Nowadays being pregnant is like the baby is actually here. Constantly nagging me, constantly in the way which is everyone. Im annoyed all the damn time. Feels like I’m pregnant with danny again.
I really can’t think straight nowadays. My brain is not my own I feel like my thoughts just slip away from me and its hard to catch them once they are gone and it makes me so angry.
Im so angry and my boyfriends dad. Mainly because I see the bullshit he pulls and the fact that he is always trying to tangle in my relationship. I take that very personal. From what I can see, people as a human race can’t stand being bored so when the mind gets bored it gets curious. Depending on a persons mind set it can be very creative and diabolical or it can be creative and have nice intentions. Unfortunately, I have the diabolical creative monster in my ear nagging tf out of me about my relationship all the time!

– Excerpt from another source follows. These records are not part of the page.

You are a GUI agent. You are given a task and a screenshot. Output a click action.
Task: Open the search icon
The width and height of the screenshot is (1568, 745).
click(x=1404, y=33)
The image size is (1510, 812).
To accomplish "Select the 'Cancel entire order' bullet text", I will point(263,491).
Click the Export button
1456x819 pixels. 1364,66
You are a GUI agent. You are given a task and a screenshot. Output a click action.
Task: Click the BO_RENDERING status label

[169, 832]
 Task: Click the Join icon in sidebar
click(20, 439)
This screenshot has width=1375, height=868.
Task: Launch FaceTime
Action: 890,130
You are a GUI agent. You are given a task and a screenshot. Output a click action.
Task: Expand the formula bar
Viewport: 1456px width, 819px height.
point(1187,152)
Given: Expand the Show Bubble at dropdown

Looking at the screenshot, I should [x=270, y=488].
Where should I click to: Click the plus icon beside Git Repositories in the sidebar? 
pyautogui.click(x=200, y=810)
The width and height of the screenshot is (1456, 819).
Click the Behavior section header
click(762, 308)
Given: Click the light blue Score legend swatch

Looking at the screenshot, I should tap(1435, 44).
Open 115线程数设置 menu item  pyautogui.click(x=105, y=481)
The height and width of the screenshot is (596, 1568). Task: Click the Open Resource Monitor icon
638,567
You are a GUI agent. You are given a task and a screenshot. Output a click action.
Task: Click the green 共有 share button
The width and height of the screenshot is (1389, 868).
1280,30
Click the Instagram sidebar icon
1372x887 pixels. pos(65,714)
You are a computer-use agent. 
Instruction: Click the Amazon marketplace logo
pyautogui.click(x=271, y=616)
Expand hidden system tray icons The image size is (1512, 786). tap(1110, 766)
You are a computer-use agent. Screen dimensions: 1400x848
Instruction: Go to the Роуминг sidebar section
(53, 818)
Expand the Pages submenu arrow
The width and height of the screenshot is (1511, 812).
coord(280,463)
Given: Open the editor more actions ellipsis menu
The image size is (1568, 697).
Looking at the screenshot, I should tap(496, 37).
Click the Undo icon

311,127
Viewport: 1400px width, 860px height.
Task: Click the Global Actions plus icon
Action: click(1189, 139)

Blogging is very scary to me. Why I am not sure. Im a very fearful person. I know I’m supposed to be full of confidence and spark but Im not. Im in fact very self conscious, I beat myself up alot, and I can be very competitive and overthink.I have struggle for the past 2 years trying to figure out what to write about. Unfortunately Im very anxious and I want to be perfect so I can get the attention I deserve. What attention that is, I have no clue. I dont know where my life is headed. I don’t want to talk about anything depressing and I dont want to try to hard.
I worry too much about what people think. I worry that I am going to embarass myself and look like a fool. I am also fearful of failure. I have alot of thoughts and alot of things to say but no answers. I go back and forth wondering, well I like make up and I want to show people who I am but then I see everyone else with their blogs and I just freak out like well its too late for me. I dont have enough time. I dont want anyone to know who I am honestly.
Its so many way I could live life but I havent figured out how to live mine yet. I have a son. Im in school trying to get my business degree. I am a person that wants to be in so many places at once. Unfortunately because I overwhelm myself with thoughts and fears and what everyone else thinks, I get stuck in a serious paralyzed state caused by my thoughts.
I know there are only images in this post related to make up but I am trying to keep the insspiration going. I dont even wear makeup! I just love looking at it. It makes me feel like someone but I wouldnt dare to put it on. I like all things beauty, skin care, some days I like glitter all things shiny and glamourous. Other days I may only prefer to sleep in the bed all day to avoid feeling any anxiety.
I dont understand why I fill up with anxiety the moment I open my eyes. Its frustrating because either I have to take a prescription to calm myself down or stay sleep. Anxiety really paralyzes me at times and I hate it. I used to just be able to get up and do things but I cant do that without getting a headache from thinking and worrying to much. All of the things that go on in my head drains my energy. I shut out the world and want to go into a crying fit.
Unfortunately my boyfriend or my friends dont allow it. THey text me, “Hey, where are you?” Its kind of funny to me because it helps me snap out of whatever I am dealing with being trapped inside of myself and I appreciate them doing. I dont even know where I am prior to them getting in touch with me. I am going to talk about my bf alot more and along with products I like and suggest and I just want to share share share as much as I can.
I am a thinker and I would like to be a writer, maybe? Just Bringing my thoughts and rambling. ttyl!